__Text for analysis__.
%%

The Sickert exhibition is slow to unfold, but once it does, it is mesmerizing. To walk the course of an entire life in the first room only to delve next into the minutiae of its early development feels anticlimactic. The small canvases and works on paper by master and apprentice are arranged in pairs, like a call and response. The appeal of these little pieces lies in the visual poetry they draw from in the modern, urban scenes they depict, and yet their power is dampened by the largeness of the high-volume space around them and the emphasis on their contingency — it is an arrangement that assumes a prior enthusiasm for, if not also foreknowledge of, the artists. The turning point of the exhibition arrives with Sickert’s The Red Shop of c. 1888 (Fig. 1). Here Sickert begins to find his own voice; he stops framing the picture around the frontal flatness of his shopfronts. Depth is allowed in. At the same time a flat effect is courted through colour: the shop’s facade pops free from the gloaming greens around it through the use of a brilliant cadmium red. Here we can begin to appreciate Sickert’s lifelong fascination with colour, specifically his interest in how paint can recreate the dreamlike experience of unstable light, be it dusk, stage lights, or a camera flash. He continued to develop this throughout his life, from the spotlight in Little Dot (c. 1888–89) and the glowing pink stripes on the blouses of Two Women on a Sofa — Le Tose (c. 1903–04), to the metallic gleam of gold in St Mark’s Venice (1896–97), or the eviscerating shadows of Sir Hugh Walpole (1929).

%%

__Work task 1__. For each statement, say yes or no to whether it agrees with the Sickert exhibition review, and quote the words that decide it: (a) The small pieces by master and apprentice are hung in pairs. (b) The review dates St Mark’s Venice to 1929. (c) The review names The Red Shop as the point where the exhibition turns.
__Work task 2__. Write the next paragraph of the Sickert exhibition review.
The rows have no connection to the Sickert exhibition review.

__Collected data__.
%%

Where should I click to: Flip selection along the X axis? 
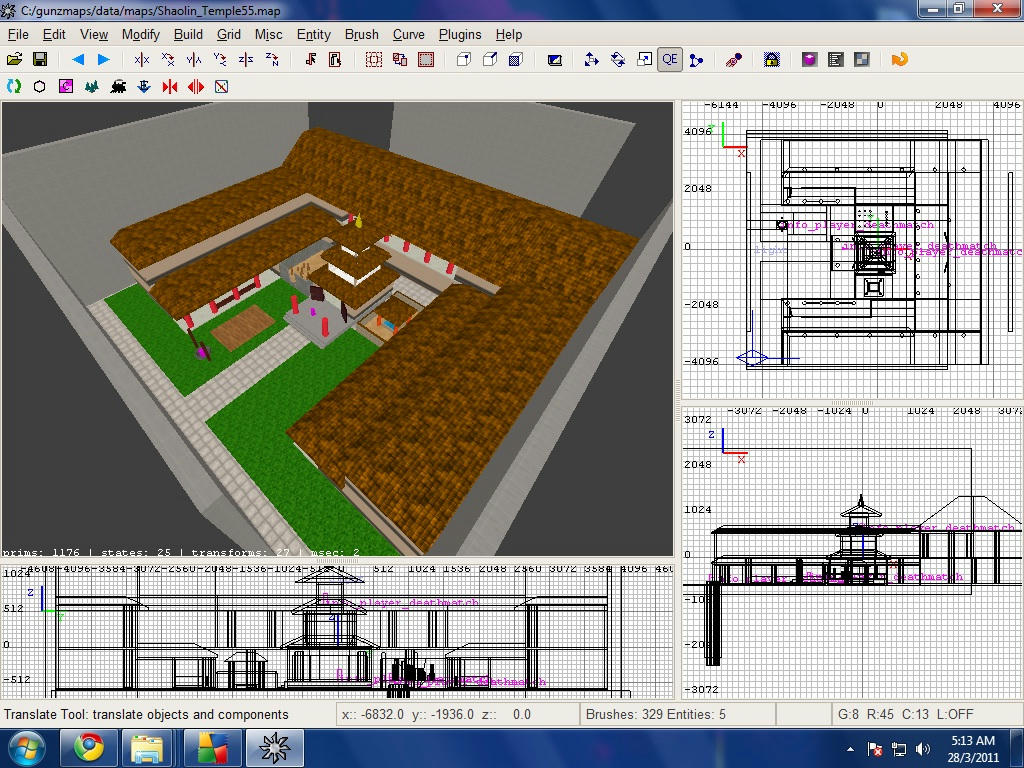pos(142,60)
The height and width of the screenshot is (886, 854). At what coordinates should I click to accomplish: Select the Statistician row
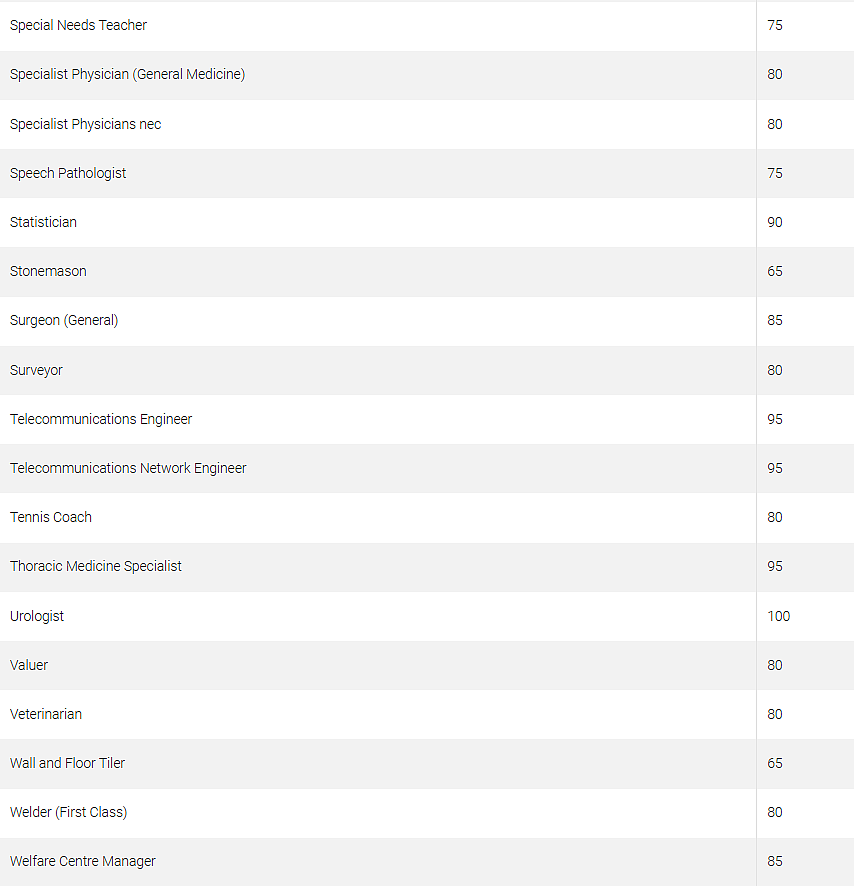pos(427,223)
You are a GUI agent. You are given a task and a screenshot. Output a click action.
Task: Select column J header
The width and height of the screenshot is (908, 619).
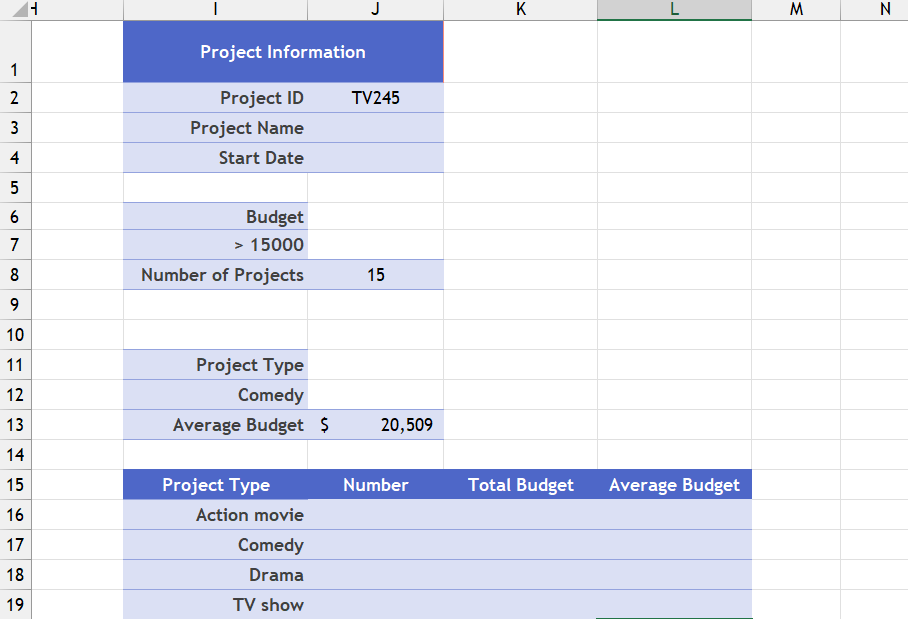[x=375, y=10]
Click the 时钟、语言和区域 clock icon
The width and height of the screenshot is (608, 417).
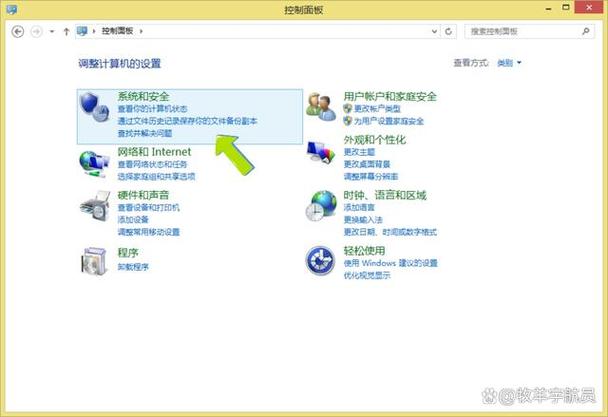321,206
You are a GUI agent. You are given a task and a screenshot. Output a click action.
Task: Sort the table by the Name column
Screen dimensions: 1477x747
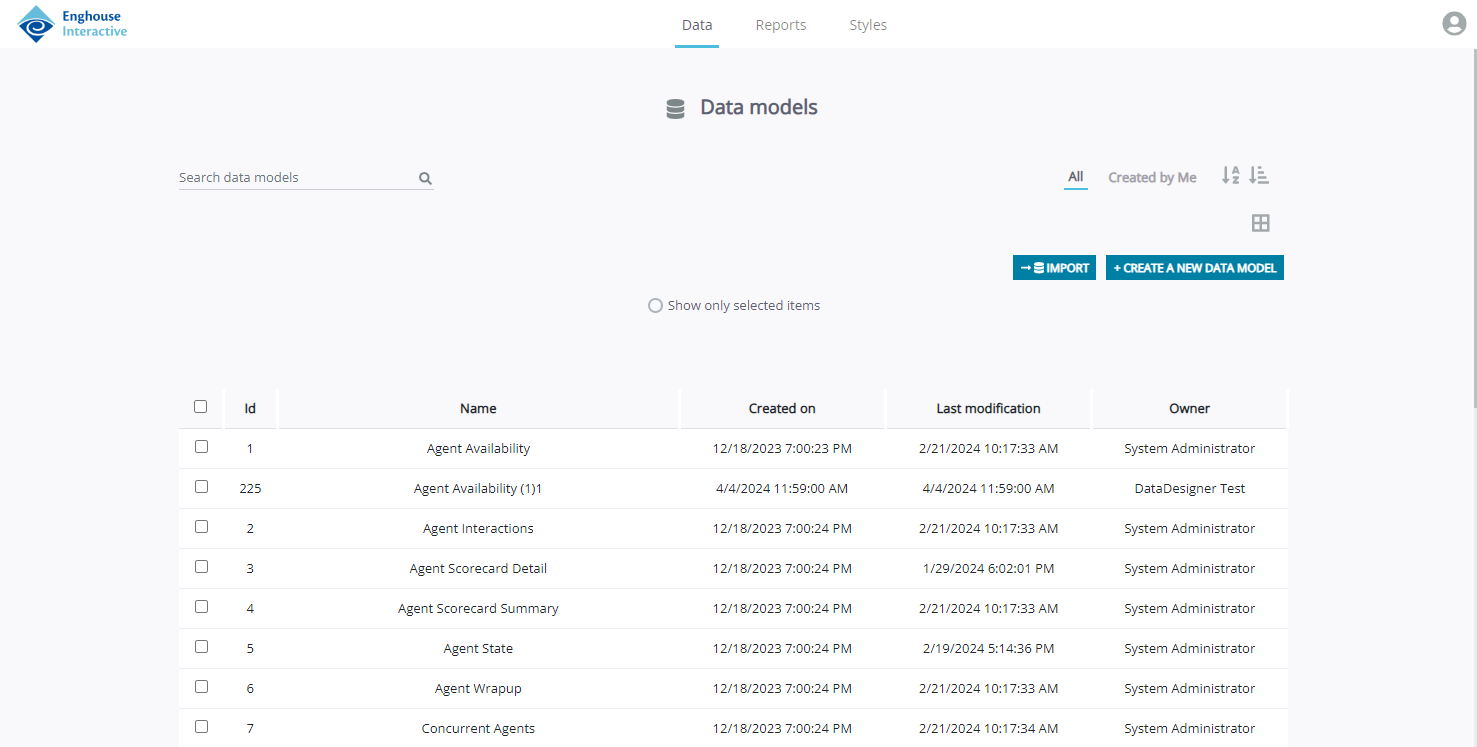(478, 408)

%%

__Exercise output 1__.
(a) Yes: "The small canvases and works on paper by master and apprentice are arranged in pairs, like a call and response."
(b) No: "the metallic gleam of gold in St Mark’s Venice (1896–97)"
(c) Yes: "The turning point of the exhibition arrives with Sickert’s The Red Shop of c. 1888 (Fig. 1)."

__Exercise output 2__.
Fig. 1
Fig. 1

Walter Sickert, The Red Shop, c. 1888, oil paint on panel, 26.7 × 35.6 cm. Photo credit: Norfolk Museums Service.

The exhibition excels in its presentation of both the variety and the subjects that Sickert gravitated back to throughout his life. After the first rooms, the result is dizzying. Figures swim in and out of focus. Some artists suffer from being presented through such maximalism, but not Sickert. There is pleasure in regarding the many perspectives of a subject alongside one another. Doing so allows us to appreciate the sometimes delicate and sometimes bold shifts between their varying elements. One can almost feel the vibration of Sickert’s mind as he gravitated towards and away from key elements in each series, such as the warping of mirrors, tense gestures of emotional interdependency, or the way a mattress dips around a heavy body.10 These details flicker between canvases as if viewed through a stop-motion camera, sometimes prominent and sometimes retreating, but always urgent. Paradoxically, this presentation denies a superficial reading of the works, whether for anecdote or by subject. Instead, we the viewers are unsettled, as if we are being edged out over the gaping strangeness within each picture, and we only recognize the similarities afterwards. The visceral lustre, topography, and pitch of Sickert’s paint, let alone the vertiginousness of his compositions, become inescapable. In among the dreamlike tension, the seriousness of this work is overwhelmingly evident and urgent.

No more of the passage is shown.